Physicians should not have to rely upon memory to go back and make sure that an abnormality is followed up on, Moore says.

Providers will also be given options on how to follow up. In some cases, this analysis can trigger an alert in an EHR. In others, a daily report could be routed to nurse care managers to look through the report and make sure all patients have had proper follow up care, Moore says.

The same NLP techniques UNCHC is using to scrutinize mammography reports and pathology reports could also be used to scan other kinds of radiology reports, or any other type of free text reports.

By taking the next step and converting its results into structured tables that can be incorporated into patient EHRs, UNCHC and other IBM customers will avoid being locked into some proprietary NLP system that would sit alongside the traditional EHR.

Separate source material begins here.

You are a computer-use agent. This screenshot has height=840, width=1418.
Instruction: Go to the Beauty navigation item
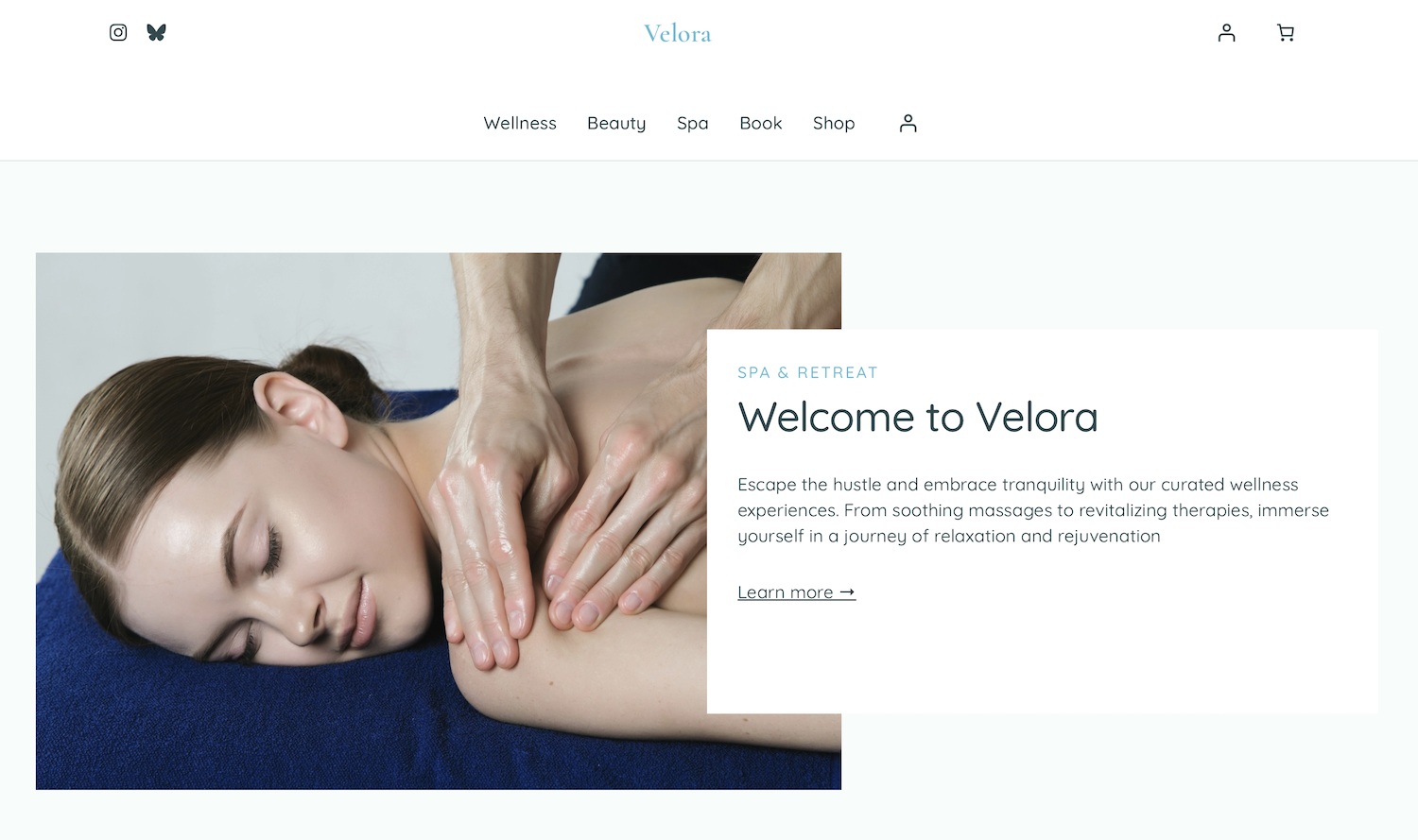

That's not to say IBM doesn't want customers to stay with its solution. But by getting into that structured format, it does tilt the balance of power back toward the customer, because structured data is inherently more interoperable and portable than unstructured data. As IBM's Ed Macko, worldwide CTO for healthcare and life sciences puts it, the newly-structured data, extracted by NLP, becomes part of the patient's longitudinal record.

You might not think it takes a rocket scientist to figure this out, but you might be wrong. Prior to IBM, Macko, an engineer by training, built computer systems for the space shuttle.

Seriously, NLP can uncover the hidden truths in the patient record. Take the elusive condition known as smoking status. A clinician could check the box indicating the patient does not smoke. But the clinical narrative reveals a more nuanced reality. Macko notes that a physician's note may say that the same patient is "down to two packs a day." Only technology such as NLP, or an army of people scanning physicians' notes, could possibly get to the single version of that truth.

There may even be new business opportunities for larger systems such as UNCHC to align with smaller healthcare systems and hospitals who can't afford the resources to implement IBM's LanguageWare Content Analytics.

Here's how it might work. Small providers could connect to systems such as UNCHC via health information exchanges. UNC's own HIE could provide NLP services to such providers, who would send their free-text reports and receive structured data and actionable reports in return, for a fee.

"That's where I see the future of this is going," Moore says. "For a small practice to be able to independently take the software and have a programmer do this themselves is probably not going to happen."

There's also a role for this kind of service in research. Many inclusion and exclusion criteria important to clinical trials are buried in physicians' notes. NLP could be used to identify these patients for use in study cohorts, Moore notes.

One other note: Although you might hear IBM describing NLP as an element of Watson, it is but one element of Watson. While Watson does employ NLP, it also contains a machine-learning element that helps Watson understand the entire ontology of a particular medical practice.

Over time, Watson "learns" more than it used to about a given practice, such as oncology. The NLP technology in use at UNCHC must be specifically programmed to seek and extract unstructured data into structured data, and as such, falls far short of Watson's ability to understand medicine.

Still, NLP is probably our best tool for mining unstructured data, and arrives none too soon given the explosion of electronically-stored medical data. And as Macko notes, "in the end, physicians are going to do what physicians do. They like to write things down, right?"

Scott Mace is the former senior technology editor for HealthLeaders Media. He is now the senior editor, custom content at H3.Group.